== Extrait source ==
#####

Révolution du 22 février. Un miracle Algérien. Recueil d’articles de Said Sadi. Editions Frantz Fanon, Tizi Ouzou, 2019 , 252 pages, 900 dinars

Ce n’est pas un essai au sens classique du terme, mais tout un recueil de contributions  de presse, d’entretiens  et de conférences (en Algérie et à l’étranger) s’étalant du 13 février 2019 au 15 octobre 2019. Donc, suivant de près, de très près l’évolution du Hirak. Pas tout le Hirak mais une assez bonne partie….surtout celle qui a connu le plus de tensions, d’interrogations, d’espoirs et, aussi, de désillusions (celles-ci venues par la suite).En tant qu’homme politique, bien que n’étant plus que simple militant du parti qu’il avait fondé, il participe ….aux marches, tout particulièrement au tout début ( à trois dans la capitale)  , et, surtout au débat général et public sur les sources et les raisons de la « Révolution du 22 février » , son déroulement, sur les problématiques soulevées, ainsi que sur son devenir (celui de la Révolution …pas le sien .N’affirme-t-il pas  que « l’ancienne génération doit s’effacer. Même la mienne doit savoir se rendre utile sans avoir de prétentions à l’exercice du pouvoir » ).

Ce qui est absolument certain, c’est que notre bonhomme n’a pas changé d’un iota….au niveau du discours cela s’entend. Un discours que l’on sent émerveillé par le nouveau miracle algérien ; une « révolte » populaire pacifique mais décidée. Un « miracle » qui , dit-il ,et on le croit, va marquer son temps. Un miracle national de surcroît car s’étendant partout à travers le pays. Enfin ! Car on sent qu’encore chez lui demeure la souffrance des « échecs » des luttes menées lors du « Printemps berbère » (1980) et après les « événements d’Octobre 88 » et qui ont coûté tant et tant de vies. Une souffrance encore plus grande lorsque sont évoqués les multiples « détournements » et les dérapages tragiques passés de la Révolution algérienne durant la fin des années 50 (dont l’assassinat de Abane Ramdane par ses compagnons d’armes), et au début des années 60 (avec une Constitution « prostituée  dans un cinéma » pour emprunter à Ferhat Abbas).

Des idées maîtresses (des « idées fixes » ?)  récurrentes….. celles du militant de la politique et de la berbérité. Une obsession, celle du politicien au long cours qui connaît bien le système.  Un traumatisme, celui du militant ayant connu les « coups tordus », la répression et l’emprisonnement , parcourent les écrits. Trois principales :

L’anti-militarisme (avec une « tête de turc », le chef d’état-major de l’époque), la nécessité de « transformer la mobilisation populaire en rapport de force politique » donc de l’ « organisation » du mouvement afin d’éviter que la lutte ne soit récupérée (« La mise en forme de l’insurrection citoyenne devient maintenant une urgente nécessité » ,p 116, 28 avril 2019… « Les  manifestations des mardis (étudiants) et vendredis( population) ….doivent se maintenir et se renforcer mais auxquelles il urge de donner une visibilité et une lisibilité légitimes et crédibles », p 200, 31 août 2019), et l’appel aux moyens de lutte pacifiques certes mais originaux comme les actions de  désobéissance civile (« elles sont le contraire de l’action violente » , p 180, Conférence Ottawa, 21 juillet 2019)  et des grèves générales (« qui ne sont pas des grèves illimitées », p 180)

#####

== Données sur la localisation de cibles visibles ==
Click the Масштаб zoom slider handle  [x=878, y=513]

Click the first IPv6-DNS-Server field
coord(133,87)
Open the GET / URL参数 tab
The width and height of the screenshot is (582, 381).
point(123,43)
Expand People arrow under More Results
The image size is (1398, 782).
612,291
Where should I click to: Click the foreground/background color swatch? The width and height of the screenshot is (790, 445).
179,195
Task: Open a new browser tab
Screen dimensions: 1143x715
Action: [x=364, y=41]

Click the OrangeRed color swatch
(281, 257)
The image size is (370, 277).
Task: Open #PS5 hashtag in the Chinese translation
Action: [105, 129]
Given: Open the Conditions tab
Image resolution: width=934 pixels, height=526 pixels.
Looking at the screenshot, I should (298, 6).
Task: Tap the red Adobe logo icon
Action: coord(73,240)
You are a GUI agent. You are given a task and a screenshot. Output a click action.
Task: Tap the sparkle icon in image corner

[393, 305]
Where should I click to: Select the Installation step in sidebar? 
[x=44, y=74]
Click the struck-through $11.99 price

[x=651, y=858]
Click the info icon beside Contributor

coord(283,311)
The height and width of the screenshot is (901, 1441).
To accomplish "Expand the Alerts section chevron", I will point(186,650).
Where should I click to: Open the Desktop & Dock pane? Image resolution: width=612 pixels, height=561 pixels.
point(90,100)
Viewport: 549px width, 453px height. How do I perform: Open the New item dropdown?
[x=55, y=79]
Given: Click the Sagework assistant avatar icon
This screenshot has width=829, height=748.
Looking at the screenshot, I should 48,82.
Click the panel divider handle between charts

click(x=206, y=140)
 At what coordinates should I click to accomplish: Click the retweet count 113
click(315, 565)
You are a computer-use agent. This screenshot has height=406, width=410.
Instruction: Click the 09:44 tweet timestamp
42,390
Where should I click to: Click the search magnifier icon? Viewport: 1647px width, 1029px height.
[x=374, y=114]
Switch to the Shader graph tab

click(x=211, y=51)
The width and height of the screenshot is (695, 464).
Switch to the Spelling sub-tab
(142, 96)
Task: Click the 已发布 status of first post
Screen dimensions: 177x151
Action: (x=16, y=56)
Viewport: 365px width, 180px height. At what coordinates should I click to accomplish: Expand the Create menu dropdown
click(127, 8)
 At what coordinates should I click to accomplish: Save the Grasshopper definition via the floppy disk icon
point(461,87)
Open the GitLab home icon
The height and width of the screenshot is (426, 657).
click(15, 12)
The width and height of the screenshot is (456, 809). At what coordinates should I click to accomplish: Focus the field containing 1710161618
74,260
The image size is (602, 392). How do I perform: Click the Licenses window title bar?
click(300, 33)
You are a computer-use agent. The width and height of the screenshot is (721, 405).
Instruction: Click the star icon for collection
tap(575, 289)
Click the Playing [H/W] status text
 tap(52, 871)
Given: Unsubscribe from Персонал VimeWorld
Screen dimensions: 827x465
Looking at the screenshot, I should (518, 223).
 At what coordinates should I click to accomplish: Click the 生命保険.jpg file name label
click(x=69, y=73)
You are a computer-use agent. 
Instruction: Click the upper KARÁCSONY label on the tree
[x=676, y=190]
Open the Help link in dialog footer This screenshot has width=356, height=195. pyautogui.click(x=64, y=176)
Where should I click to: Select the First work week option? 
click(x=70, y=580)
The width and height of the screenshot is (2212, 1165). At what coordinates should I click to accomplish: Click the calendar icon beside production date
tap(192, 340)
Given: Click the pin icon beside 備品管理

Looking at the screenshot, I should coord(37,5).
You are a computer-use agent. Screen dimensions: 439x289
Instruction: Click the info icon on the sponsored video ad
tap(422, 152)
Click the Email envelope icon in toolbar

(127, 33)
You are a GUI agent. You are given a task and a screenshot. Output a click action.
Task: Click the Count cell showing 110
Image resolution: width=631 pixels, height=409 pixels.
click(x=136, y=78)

#####

== Consignes ==
1) Les affirmations suivantes concordent-elles avec le compte rendu du recueil de Said Sadi ? Pour chacune, répondez par oui ou par non et citez les mots décisifs du compte rendu. (a) Les contributions du recueil couvrent la période du 13 février 2019 au 15 octobre 2019. (b) Le recueil a été publié à Alger. (c) Les grèves générales évoquées sont des grèves illimitées.
2) Poursuivez le compte rendu du recueil de Said Sadi sur le Hirak à partir de l’endroit où il s’arrête.

== Réponses finales ==
1)
(a) Oui : « s’étalant du 13 février 2019 au 15 octobre 2019 ».
(b) Non : « Editions Frantz Fanon, Tizi Ouzou, 2019 ».
(c) Non : « qui ne sont pas des grèves illimitées ».

2)
 

L’Auteur : Né en août 1947 à Aghribs….Médecin psychiatre, membre fondateur de la Ladh, à l’origine de la création de la première section d’Amnesty International en Algérie, plusieurs fois emprisonné (car très tôt engagé dans le combat pour la réhabilitation de l’identité amazighe et la défense des droits humains) , fondateur (en février 1989) du Rcd qu’il dirigera jusqu’en mars 2012. Deux fois candidat à l’élection présidentielle, élu deux fois député de la Capitale  à l’Apn..... Auteur de plusieurs ouvrages ( huit dont un, une biographie,  sur « Chérif Khaddam… »  en 2015 et un premier, « Askuti » en 1983…..puis en 2016 en amazigh)

Sommaire : Avant-propos/ Articles et /ou textes (31). Et, beaucoup de notes explicatives – très utiles- en bas de pages…..de l’éditeur. Original, non ?

Extraits « A force de museler la parole et de soumettre les consciences, le système algérien a fini par user les énergies les plus vigoureuses et éroder les intelligences les plus aiguisées. Jouant de la culpabilité post-coloniale, il s’est acheté le silence universel » (p 12), « Le pays est déserté par la conviction et le dévouement .L’engagement n’est consenti que s’il est suivi par un retour sur investissement rapide et vénal. L’Histoire longue est abolie » (p 19), « Ce n’est pas à l’armée de porter des jugements sur le peuple ou d’en être fier mais au peuple d’être fier de son armée ; faut-il encore qu’elle le mérite » (p 47), « En fait , l’architecture administrative algérienne a été plus dictée par le complexe du colonisé ; soucieux de ressembler au maître, que par la nécessité de créer un Etat selon l’histoire, le vécu et les besoins des populations » (p 92), « L’appel du peuple est simple : « Système dégage ».Et si le dégagisme n’est pas une solution ; en la circonstance, il en est un postulat » (p 100), « Soulagée des interférences toxiques moyen-orientales, la révolution algérienne a plus de chance d’arriver à bon port et constituer un exemple vertueux pour le processus de démocratisation du sous-continent africain » (p 236)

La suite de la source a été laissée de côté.